■ **WORK INSTRUCTION A**:
Translate this sentence from the school visit post into Spanish: "We usually first meet the authors for these events at the places they are scheduled to go."
■ **WORK INSTRUCTION B**:
Please rewrite the school visit post from "I walked into" to "ready to go.", substituting "chauffeur" for "driver".
■ **WORK INSTRUCTION C**:
Answer these questions from the school visit post:
(i) In what part of which city is Aki?
(ii) What is the librarian's name?
(iii) What is the title of Holly's first book?

EXTRACT section start

I walked into Aki, a large urban middle school in south Seattle on a really pretty day, no rain, no wind, and the sound of voices led me on up into the Library, a soaring library, all ceilings and windows. Holly was there with her driver, Diane, and Dene, the librarian, was ready to go.

We usually first meet the authors for these events at the places they are scheduled to go. So, we walk in cold, no real ideas about what we're going to see or hear, no ideas about the behaviors of the students, just a great hope that what is about to happen will inspire everyone in the room to at least read the book or, maybe, think about the possibilities of "future".

Holly had these 100 or students in the palms of her her hands. She introduced herself and the book and then started to talk about where she got the idea and how important the small things that happen in your life can be, that those are the things we might should be paying attention to. Her first book, I'll Be There, is built on those small turns in a person's life, whether you should go to that church for the music or the other, whether you should walk your dog past this neighbor or the other, whether your husband should eat that shrimp or even go on that vacation.

EXTRACT section end
GIVEN RECORDS section start

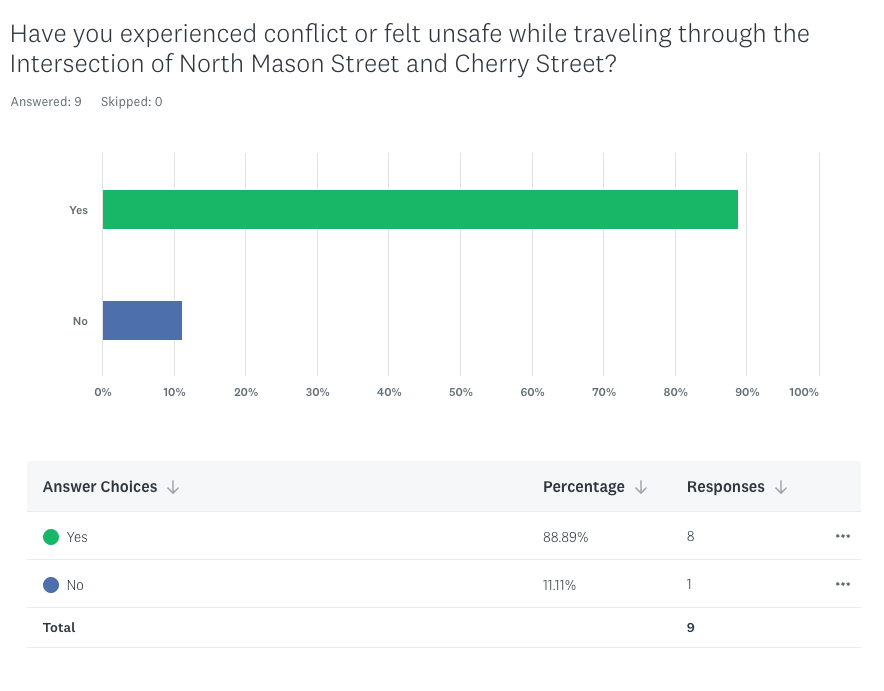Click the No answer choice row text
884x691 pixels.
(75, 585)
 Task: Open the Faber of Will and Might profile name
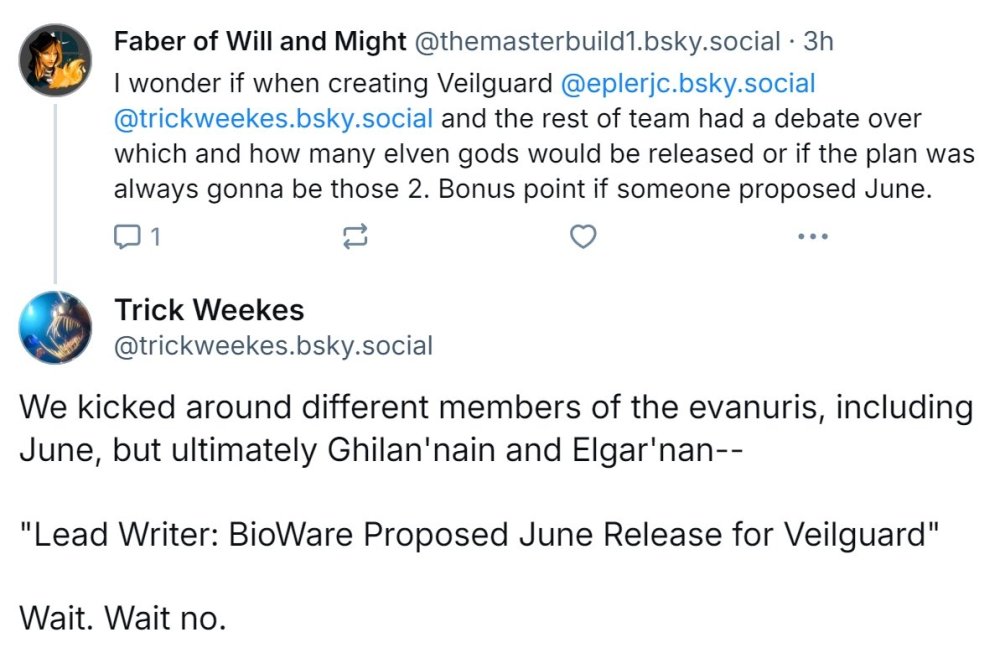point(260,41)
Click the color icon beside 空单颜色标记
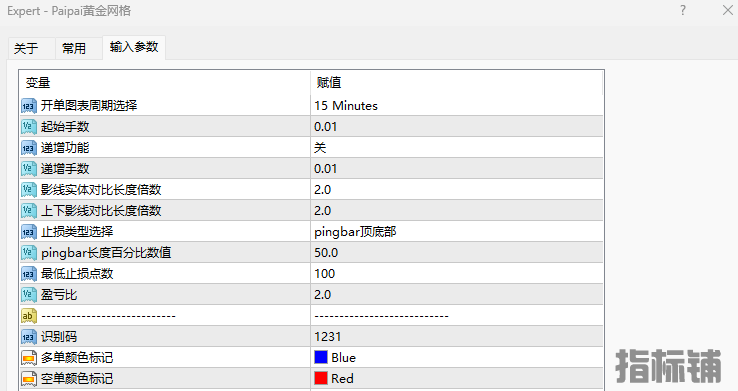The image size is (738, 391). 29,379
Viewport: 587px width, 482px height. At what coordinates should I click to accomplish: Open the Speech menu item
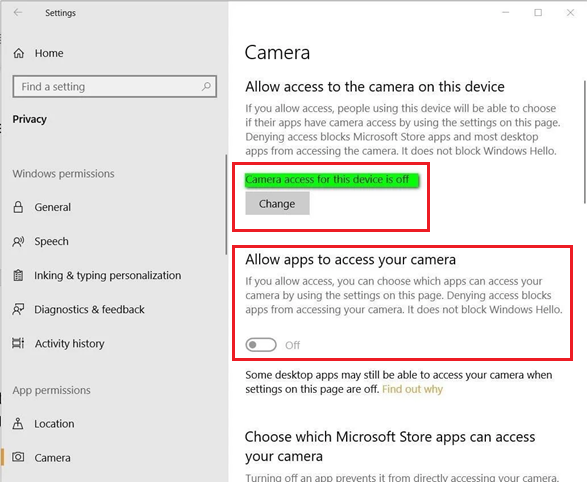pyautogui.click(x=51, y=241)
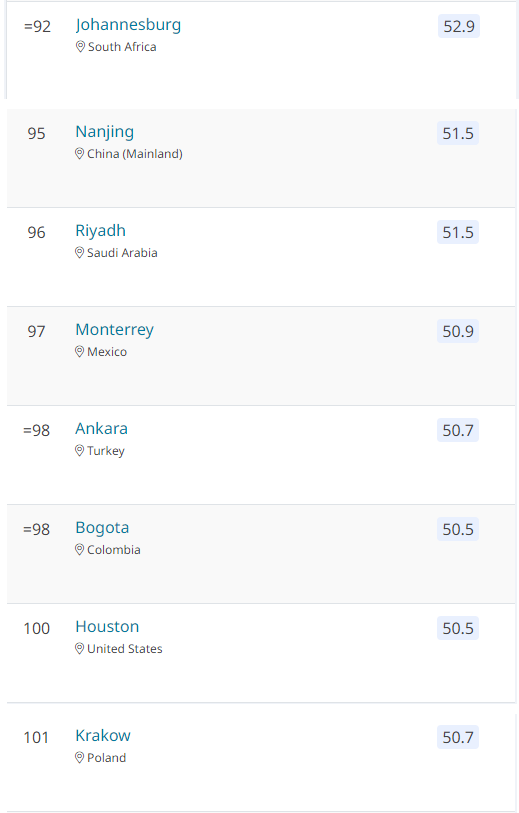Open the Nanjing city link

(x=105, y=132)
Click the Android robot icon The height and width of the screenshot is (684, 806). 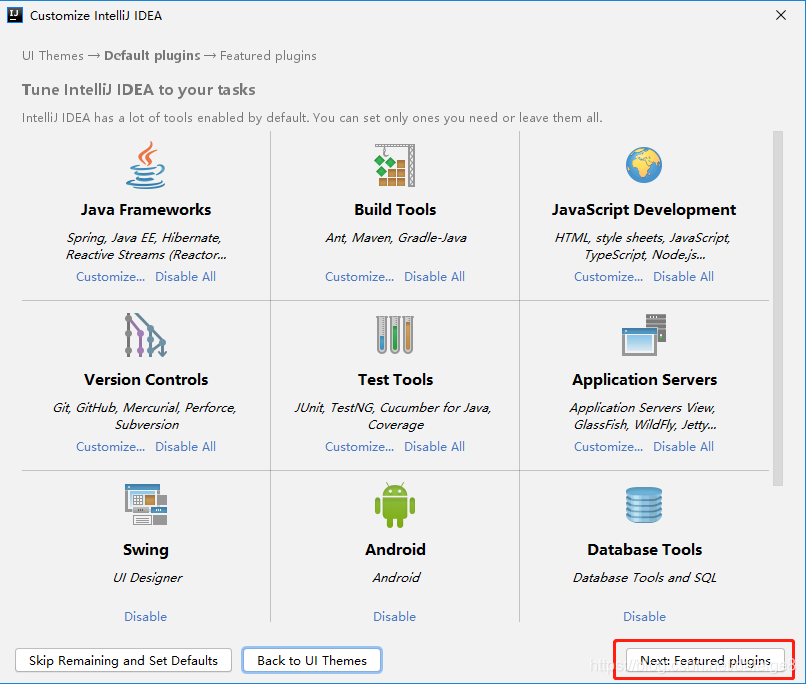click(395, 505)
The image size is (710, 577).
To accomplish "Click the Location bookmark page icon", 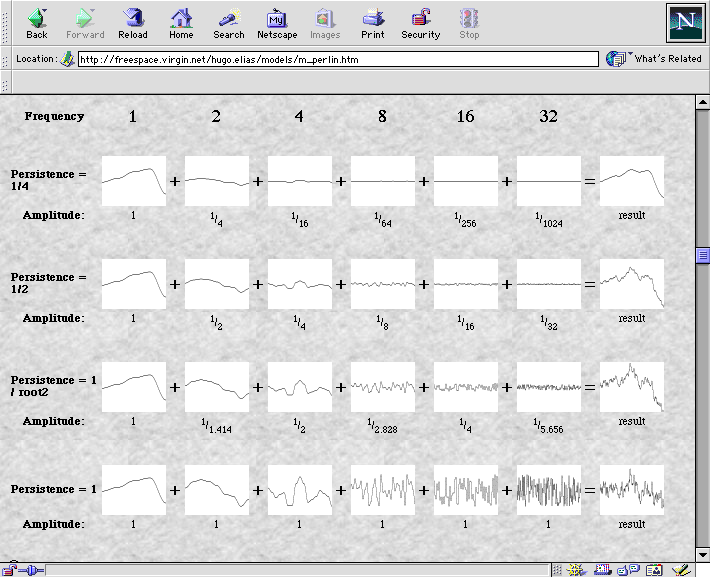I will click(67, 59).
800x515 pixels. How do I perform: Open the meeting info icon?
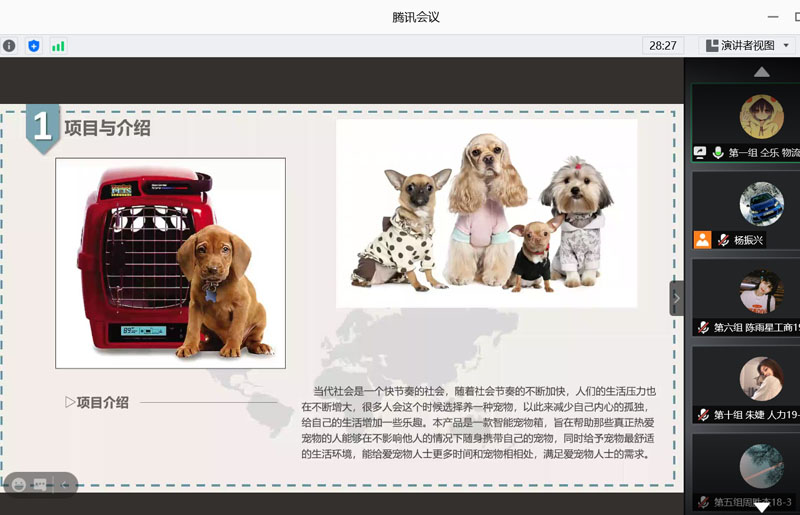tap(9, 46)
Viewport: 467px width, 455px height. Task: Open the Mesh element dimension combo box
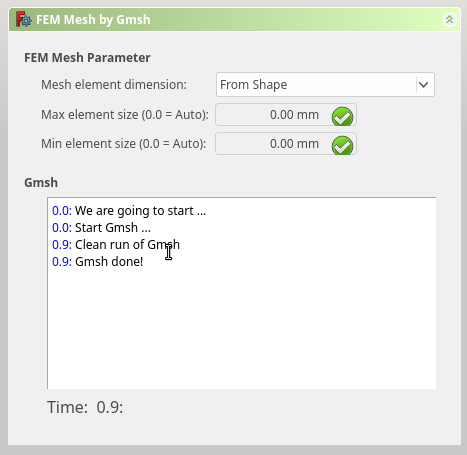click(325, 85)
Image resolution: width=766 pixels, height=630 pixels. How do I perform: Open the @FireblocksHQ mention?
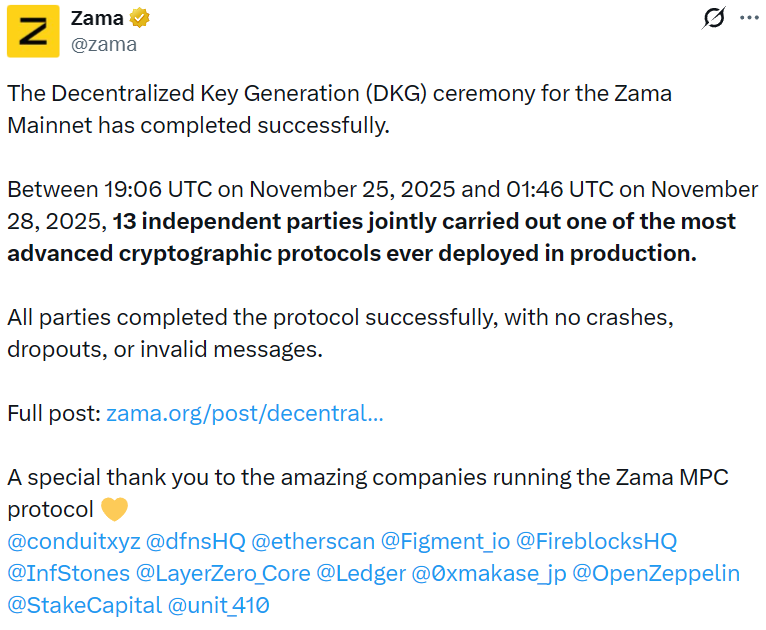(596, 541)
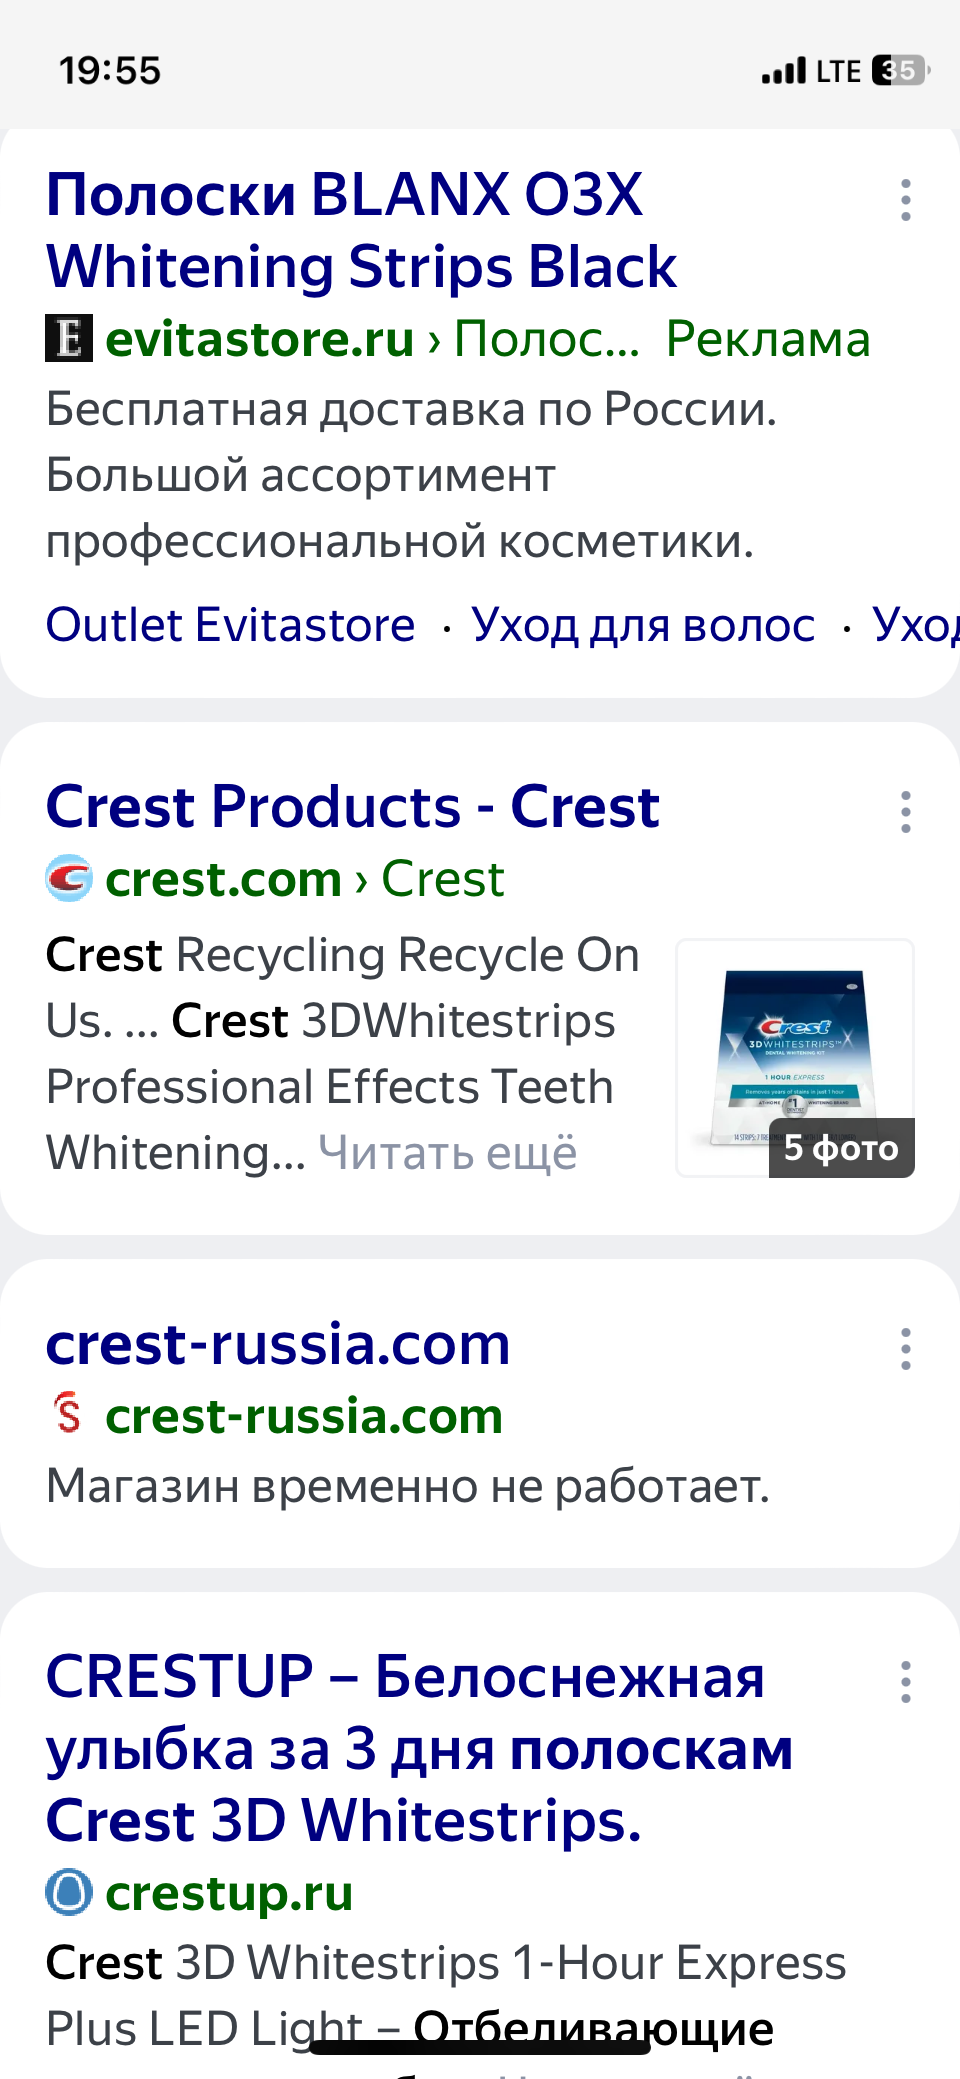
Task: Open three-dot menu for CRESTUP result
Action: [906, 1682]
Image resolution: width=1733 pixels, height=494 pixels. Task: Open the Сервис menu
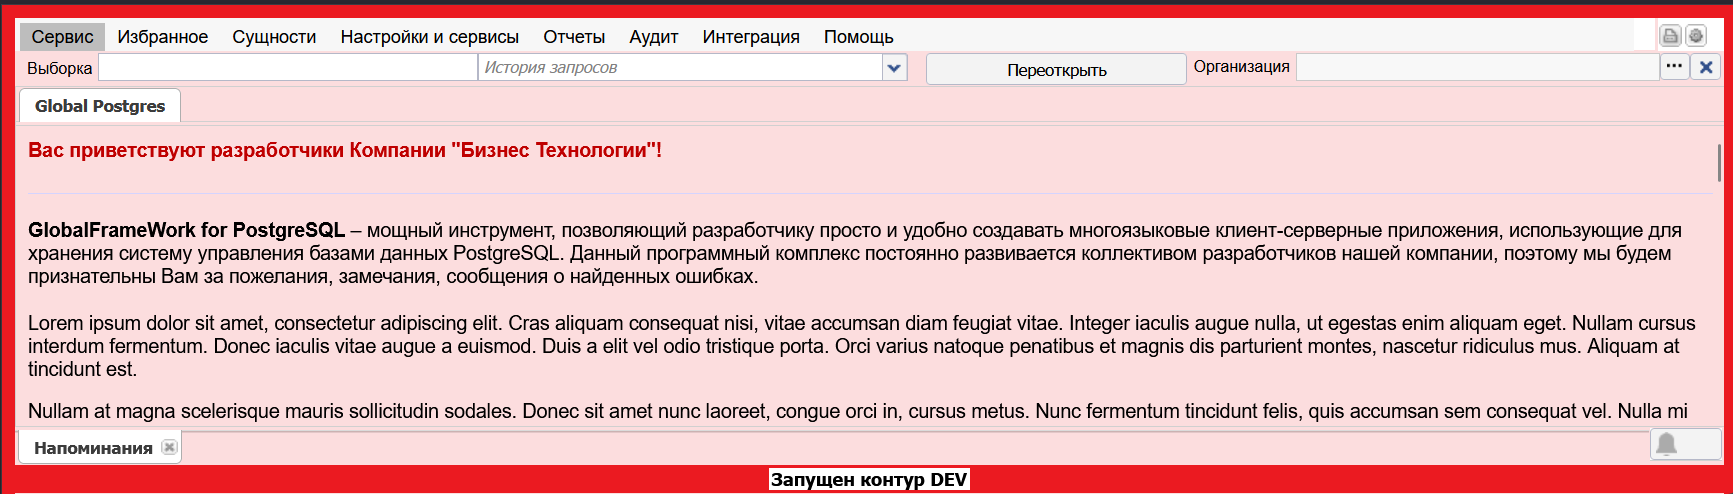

GIVEN RECORDS section end

■ **RESPONSE AREA A**:
Normalmente conocemos por primera vez a los autores de estos eventos en los lugares adonde tienen programado ir.

■ **RESPONSE AREA B**:
I walked into Aki, a large urban middle school in south Seattle on a really pretty day, no rain, no wind, and the sound of voices led me on up into the Library, a soaring library, all ceilings and windows. Holly was there with her chauffeur, Diane, and Dene, the librarian, was ready to go.

■ **RESPONSE AREA C**:
(i) South Seattle
(ii) Dene
(iii) I'll Be There